What you should do = Print the stretch of the data from the line containing "Image resolution: width=1225" through the final line, reproducing every line without any change.

___ Material to process

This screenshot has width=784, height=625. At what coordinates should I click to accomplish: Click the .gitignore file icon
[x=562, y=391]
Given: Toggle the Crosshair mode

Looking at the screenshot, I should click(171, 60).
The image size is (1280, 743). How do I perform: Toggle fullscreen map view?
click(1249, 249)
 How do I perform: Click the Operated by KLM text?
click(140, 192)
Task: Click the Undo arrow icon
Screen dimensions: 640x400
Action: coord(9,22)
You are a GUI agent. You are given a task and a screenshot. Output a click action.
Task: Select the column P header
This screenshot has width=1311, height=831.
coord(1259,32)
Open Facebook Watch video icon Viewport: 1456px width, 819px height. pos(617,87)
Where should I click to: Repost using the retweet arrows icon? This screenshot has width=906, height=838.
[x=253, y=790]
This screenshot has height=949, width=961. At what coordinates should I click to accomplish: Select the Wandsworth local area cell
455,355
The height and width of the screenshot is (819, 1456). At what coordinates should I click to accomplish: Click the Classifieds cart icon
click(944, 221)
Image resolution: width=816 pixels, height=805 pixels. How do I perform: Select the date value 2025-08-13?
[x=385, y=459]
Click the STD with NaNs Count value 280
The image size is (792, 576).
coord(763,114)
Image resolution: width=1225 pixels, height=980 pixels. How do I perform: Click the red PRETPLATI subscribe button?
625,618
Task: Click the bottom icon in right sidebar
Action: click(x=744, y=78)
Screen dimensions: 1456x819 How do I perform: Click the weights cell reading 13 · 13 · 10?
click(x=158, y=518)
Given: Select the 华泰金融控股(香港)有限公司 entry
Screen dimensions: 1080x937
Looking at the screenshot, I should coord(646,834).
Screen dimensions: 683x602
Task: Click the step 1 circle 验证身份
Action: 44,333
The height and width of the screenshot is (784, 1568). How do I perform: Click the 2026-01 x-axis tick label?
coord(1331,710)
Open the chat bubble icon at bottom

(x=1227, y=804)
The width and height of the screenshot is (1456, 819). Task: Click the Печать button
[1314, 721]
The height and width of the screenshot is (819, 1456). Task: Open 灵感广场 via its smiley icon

______

Solution for this problem =
Image resolution: width=1225 pixels, height=980 pixels. How do I perform: Click the red PRETPLATI subscribe button?
625,618
Task: Click the bottom icon in right sidebar
Action: click(x=744, y=78)
Screen dimensions: 1456x819 How do I perform: Click the weights cell reading 13 · 13 · 10?
click(x=158, y=518)
Given: Select the 华泰金融控股(香港)有限公司 entry
Screen dimensions: 1080x937
Looking at the screenshot, I should coord(646,834).
Screen dimensions: 683x602
Task: Click the step 1 circle 验证身份
Action: 44,333
The height and width of the screenshot is (784, 1568). How do I perform: Click the 2026-01 x-axis tick label?
coord(1331,710)
Open the chat bubble icon at bottom

(x=1227, y=804)
The width and height of the screenshot is (1456, 819). Task: Click the Печать button
[1314, 721]
The height and width of the screenshot is (819, 1456). Task: Open 灵感广场 via its smiley icon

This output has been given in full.